Run the DiscoPhon benchmark on your predictions.

Compute the scores for all languages and splits for which units or features have been extracted.

benchmark_discovery ¶

benchmark_discovery(
    path_dataset: str | Path,
    path_units: str | Path,
    *,
    kind: Literal["many-to-one", "one-to-one"],
    step_units: int = STEP_UNITS,
) -> DataFrame

Benchmark phoneme discovery. Evaluate all languages and splits with available units.

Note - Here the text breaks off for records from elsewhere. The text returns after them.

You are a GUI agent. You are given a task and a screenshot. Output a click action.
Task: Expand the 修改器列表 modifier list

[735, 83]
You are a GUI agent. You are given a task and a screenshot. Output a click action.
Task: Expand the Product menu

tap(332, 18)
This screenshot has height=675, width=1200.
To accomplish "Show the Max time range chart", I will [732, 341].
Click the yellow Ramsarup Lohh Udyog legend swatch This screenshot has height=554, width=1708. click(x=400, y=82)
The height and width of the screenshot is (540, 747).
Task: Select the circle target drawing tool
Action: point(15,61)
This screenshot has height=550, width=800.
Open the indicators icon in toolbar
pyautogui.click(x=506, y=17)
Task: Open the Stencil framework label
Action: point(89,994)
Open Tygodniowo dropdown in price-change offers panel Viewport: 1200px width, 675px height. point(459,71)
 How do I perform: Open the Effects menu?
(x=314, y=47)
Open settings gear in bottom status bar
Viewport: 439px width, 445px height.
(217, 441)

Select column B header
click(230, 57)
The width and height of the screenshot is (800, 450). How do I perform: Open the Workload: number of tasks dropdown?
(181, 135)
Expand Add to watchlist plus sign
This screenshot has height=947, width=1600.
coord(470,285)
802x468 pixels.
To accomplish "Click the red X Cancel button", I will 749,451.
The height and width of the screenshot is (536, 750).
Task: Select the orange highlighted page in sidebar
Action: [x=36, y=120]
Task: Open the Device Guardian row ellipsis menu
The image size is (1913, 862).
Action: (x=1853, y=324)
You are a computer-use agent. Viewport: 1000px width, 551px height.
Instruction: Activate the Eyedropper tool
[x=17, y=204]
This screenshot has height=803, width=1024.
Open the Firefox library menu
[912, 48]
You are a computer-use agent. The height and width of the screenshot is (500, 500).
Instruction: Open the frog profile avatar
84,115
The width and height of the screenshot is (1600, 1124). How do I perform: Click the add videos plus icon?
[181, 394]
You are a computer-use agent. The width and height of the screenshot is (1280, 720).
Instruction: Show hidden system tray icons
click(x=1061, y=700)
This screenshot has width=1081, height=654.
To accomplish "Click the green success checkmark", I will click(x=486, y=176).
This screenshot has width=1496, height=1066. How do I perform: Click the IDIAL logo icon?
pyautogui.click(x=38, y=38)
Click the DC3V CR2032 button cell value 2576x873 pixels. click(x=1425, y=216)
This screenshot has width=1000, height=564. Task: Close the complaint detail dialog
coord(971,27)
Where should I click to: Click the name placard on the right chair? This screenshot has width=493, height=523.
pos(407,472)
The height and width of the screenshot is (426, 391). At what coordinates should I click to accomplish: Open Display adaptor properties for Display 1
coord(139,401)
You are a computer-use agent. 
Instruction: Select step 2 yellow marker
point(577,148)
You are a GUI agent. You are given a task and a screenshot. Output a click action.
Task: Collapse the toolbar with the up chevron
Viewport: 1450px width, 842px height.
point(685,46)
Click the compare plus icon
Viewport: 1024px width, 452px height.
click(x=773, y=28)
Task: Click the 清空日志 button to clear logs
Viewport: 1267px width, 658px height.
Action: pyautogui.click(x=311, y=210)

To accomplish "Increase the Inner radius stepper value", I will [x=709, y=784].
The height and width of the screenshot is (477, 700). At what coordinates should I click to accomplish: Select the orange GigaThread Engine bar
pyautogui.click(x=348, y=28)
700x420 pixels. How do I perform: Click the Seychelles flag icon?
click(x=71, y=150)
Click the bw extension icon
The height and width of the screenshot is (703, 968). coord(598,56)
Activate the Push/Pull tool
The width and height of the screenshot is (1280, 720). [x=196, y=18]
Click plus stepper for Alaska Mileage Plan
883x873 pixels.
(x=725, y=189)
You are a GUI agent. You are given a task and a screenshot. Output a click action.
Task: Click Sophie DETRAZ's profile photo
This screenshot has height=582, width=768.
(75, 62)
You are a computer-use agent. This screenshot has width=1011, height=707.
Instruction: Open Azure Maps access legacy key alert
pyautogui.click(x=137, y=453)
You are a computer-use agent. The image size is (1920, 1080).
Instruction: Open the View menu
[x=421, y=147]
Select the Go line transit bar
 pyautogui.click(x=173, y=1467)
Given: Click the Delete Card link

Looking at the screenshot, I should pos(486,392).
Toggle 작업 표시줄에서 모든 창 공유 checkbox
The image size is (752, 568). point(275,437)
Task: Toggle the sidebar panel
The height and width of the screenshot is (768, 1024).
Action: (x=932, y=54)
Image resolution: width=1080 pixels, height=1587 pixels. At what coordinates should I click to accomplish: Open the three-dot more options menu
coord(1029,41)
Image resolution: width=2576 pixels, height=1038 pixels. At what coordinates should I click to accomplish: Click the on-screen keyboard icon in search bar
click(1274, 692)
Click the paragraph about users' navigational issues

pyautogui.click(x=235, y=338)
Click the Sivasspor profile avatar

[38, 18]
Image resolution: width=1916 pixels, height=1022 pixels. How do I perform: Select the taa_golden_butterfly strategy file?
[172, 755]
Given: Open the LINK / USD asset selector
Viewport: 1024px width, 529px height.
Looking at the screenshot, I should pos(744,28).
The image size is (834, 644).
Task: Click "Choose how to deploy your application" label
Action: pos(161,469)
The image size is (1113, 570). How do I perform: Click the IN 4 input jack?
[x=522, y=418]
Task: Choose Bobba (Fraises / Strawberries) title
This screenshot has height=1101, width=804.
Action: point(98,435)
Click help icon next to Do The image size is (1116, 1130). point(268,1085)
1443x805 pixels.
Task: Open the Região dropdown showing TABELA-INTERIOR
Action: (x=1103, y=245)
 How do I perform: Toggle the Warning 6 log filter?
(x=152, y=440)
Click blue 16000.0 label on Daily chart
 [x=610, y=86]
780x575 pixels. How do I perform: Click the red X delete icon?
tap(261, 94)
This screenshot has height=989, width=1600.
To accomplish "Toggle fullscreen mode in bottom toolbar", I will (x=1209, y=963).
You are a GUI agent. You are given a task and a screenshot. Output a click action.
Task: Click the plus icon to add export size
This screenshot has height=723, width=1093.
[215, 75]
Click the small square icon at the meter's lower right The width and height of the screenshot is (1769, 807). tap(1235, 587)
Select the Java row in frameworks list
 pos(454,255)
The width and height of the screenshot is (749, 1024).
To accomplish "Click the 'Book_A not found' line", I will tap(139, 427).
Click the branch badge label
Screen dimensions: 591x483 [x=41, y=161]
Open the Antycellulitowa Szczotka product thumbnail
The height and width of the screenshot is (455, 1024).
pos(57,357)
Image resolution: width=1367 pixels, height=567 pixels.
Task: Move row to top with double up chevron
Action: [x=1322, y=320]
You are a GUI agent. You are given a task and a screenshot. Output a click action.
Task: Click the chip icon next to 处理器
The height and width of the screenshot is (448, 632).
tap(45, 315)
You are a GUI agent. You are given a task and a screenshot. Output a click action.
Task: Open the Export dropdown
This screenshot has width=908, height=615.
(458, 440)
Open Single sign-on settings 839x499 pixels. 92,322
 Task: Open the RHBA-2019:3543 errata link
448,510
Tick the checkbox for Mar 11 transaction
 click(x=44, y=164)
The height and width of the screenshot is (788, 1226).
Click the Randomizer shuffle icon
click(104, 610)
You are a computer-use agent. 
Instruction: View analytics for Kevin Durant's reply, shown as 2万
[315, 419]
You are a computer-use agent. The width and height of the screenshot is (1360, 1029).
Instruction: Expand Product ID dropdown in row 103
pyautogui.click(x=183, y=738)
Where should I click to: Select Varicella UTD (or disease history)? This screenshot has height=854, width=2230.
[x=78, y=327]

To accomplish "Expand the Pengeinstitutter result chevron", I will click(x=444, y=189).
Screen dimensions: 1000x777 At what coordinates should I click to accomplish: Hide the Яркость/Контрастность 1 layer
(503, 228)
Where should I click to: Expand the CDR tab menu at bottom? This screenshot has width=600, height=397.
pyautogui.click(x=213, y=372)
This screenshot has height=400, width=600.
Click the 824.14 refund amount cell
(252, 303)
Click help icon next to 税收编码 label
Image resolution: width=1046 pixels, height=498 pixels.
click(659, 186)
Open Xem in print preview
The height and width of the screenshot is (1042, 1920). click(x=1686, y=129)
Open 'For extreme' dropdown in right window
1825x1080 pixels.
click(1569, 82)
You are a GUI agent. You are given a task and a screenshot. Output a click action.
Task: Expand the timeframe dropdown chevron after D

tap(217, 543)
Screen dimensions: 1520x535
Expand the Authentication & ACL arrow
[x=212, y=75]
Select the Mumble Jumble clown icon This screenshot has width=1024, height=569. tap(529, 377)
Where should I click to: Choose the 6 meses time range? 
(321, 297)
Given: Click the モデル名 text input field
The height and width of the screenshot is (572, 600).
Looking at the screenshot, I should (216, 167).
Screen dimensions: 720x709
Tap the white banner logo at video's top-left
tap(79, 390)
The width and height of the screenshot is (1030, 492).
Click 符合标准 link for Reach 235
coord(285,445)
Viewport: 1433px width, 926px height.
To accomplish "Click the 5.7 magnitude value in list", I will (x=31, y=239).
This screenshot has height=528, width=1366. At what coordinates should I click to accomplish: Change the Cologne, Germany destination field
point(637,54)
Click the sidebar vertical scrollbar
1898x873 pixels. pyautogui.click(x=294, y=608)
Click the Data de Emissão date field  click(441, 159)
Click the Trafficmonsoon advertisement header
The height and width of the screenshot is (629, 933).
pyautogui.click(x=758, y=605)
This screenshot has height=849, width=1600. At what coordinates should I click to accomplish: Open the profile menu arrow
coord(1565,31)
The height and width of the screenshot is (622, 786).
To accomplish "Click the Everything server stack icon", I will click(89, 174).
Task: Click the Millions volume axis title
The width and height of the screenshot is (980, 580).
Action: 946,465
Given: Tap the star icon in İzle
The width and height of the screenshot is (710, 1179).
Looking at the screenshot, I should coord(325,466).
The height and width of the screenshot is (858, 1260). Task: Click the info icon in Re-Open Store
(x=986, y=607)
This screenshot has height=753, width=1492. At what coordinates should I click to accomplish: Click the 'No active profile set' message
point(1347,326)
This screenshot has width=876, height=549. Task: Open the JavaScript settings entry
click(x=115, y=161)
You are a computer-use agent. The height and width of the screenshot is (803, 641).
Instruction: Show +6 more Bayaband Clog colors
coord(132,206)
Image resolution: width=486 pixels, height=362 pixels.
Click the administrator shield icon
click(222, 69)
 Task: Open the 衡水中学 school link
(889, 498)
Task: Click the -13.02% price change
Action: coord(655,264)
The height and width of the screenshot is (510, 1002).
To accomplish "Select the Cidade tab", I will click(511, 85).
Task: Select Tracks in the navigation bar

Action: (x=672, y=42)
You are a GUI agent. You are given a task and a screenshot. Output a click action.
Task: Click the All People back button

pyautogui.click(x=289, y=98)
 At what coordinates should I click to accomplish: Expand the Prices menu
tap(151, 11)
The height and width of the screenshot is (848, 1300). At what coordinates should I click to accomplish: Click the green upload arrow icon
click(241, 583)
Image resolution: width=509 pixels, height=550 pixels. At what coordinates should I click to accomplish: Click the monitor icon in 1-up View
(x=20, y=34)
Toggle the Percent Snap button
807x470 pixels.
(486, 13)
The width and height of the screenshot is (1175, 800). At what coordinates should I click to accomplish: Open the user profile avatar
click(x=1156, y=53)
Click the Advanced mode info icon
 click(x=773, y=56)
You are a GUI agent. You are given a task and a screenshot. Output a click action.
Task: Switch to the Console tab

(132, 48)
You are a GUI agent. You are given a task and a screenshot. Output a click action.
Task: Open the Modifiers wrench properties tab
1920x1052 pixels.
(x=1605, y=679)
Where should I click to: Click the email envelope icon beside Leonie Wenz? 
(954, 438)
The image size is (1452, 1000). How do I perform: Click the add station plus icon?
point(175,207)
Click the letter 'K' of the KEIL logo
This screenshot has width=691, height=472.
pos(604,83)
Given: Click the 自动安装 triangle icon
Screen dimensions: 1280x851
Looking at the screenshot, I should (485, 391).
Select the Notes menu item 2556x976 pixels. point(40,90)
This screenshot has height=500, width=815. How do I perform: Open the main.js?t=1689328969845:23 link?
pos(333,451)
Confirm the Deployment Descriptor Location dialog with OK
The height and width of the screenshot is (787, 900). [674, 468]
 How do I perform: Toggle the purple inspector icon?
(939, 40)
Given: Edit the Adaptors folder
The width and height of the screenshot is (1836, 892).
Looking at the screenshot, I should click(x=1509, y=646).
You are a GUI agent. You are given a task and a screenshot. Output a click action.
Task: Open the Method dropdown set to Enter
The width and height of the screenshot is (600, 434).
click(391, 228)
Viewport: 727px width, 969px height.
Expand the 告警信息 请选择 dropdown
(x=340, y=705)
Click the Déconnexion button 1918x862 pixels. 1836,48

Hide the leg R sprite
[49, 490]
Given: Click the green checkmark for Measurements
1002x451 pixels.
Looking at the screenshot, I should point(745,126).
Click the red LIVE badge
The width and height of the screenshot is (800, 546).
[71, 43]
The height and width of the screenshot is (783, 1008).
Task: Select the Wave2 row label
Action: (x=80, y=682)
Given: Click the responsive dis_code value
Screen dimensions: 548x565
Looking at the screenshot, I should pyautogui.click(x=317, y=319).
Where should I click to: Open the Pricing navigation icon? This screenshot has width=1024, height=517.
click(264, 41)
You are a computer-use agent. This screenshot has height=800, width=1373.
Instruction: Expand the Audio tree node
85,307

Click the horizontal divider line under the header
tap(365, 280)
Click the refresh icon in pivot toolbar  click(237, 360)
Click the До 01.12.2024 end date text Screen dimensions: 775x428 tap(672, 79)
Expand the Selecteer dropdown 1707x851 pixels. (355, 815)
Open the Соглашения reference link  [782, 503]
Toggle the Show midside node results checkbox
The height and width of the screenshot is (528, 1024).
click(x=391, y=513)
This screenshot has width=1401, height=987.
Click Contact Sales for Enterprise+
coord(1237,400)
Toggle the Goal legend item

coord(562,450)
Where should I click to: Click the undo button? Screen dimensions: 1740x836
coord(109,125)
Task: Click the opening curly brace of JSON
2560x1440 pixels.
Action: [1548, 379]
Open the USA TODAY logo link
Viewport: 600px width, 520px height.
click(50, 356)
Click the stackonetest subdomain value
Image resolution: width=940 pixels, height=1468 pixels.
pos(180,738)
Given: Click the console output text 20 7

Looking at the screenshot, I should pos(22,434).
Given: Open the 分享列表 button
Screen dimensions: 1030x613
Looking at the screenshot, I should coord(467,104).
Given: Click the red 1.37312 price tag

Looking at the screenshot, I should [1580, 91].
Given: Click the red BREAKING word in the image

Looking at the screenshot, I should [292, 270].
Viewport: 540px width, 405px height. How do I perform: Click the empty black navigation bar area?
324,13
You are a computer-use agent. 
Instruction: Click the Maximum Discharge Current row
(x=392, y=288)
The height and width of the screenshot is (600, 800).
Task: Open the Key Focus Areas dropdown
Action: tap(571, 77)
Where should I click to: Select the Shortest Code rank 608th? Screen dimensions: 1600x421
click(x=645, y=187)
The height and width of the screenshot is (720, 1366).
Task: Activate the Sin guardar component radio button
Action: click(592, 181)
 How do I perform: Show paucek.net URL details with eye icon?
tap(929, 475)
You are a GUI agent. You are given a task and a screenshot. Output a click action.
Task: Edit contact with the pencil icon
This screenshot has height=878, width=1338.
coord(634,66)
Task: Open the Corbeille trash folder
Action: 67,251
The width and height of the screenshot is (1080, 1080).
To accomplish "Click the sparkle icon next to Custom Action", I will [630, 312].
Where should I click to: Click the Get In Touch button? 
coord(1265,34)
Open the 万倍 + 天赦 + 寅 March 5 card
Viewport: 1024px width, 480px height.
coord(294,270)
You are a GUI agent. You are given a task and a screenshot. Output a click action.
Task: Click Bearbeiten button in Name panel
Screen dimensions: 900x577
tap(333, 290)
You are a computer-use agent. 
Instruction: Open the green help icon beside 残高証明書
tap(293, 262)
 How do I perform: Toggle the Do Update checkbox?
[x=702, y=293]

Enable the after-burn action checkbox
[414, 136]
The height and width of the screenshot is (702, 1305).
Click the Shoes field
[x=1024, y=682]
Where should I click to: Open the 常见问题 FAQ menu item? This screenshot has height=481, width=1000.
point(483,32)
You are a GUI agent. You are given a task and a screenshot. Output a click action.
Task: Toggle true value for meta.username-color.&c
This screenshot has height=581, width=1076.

The units should be saved in the directory path_units, in JSONL files named units-{code}-{split}.jsonl with keys file (str) and units (list[int]).

Parameters:

path_dataset (str | Path) –

Path to the DiscoPhon dataset
path_units (str | Path) –

Path to the directory with the predicted units
kind (Literal['many-to-one', 'one-to-one']) –

Kind of assignment. If it is many-to-one, the number of units is set to the default (DEFAULT_N_UNITS). Otherwise, it is set to the number of phonemes plus one.
step_units (int, default: STEP_UNITS ) –

Step between consecutive units (in ms).

Returns:

DataFrame –

DataFrame with the results

benchmark_abx_discrete ¶

benchmark_abx_discrete(
    path_dataset: str | Path,
    path_units: str | Path,
    *,
    kind: Literal["triphone", "phoneme"] = "triphone",
    step_units: int = STEP_UNITS,
) -> DataFrame

ABX on all discrete units available.

The units should be saved in the directory path_units, in JSONL files named units-{code}-{split}.jsonl with keys file (str) and units (list[int]).

Parameters:

path_dataset (str | Path) –

Path to the DiscoPhon dataset
path_units (str | Path) –

Path to the directory with the predicted units
kind (Literal['triphone', 'phoneme'], default: 'triphone' ) –

Kind of representations to use for ABX computation.
step_units (int, default: STEP_UNITS ) –

Step between consecutive units (in ms).

Returns:

DataFrame –

DataFrame with the results

benchmark_abx_continuous ¶

benchmark_abx_continuous(
    path_dataset: str | Path,
    path_features: str | Path,
    *,
    kind: Literal["triphone", "phoneme"] = "triphone",
    step_units: int = STEP_UNITS,
) -> DataFrame

ABX on all continuous features available.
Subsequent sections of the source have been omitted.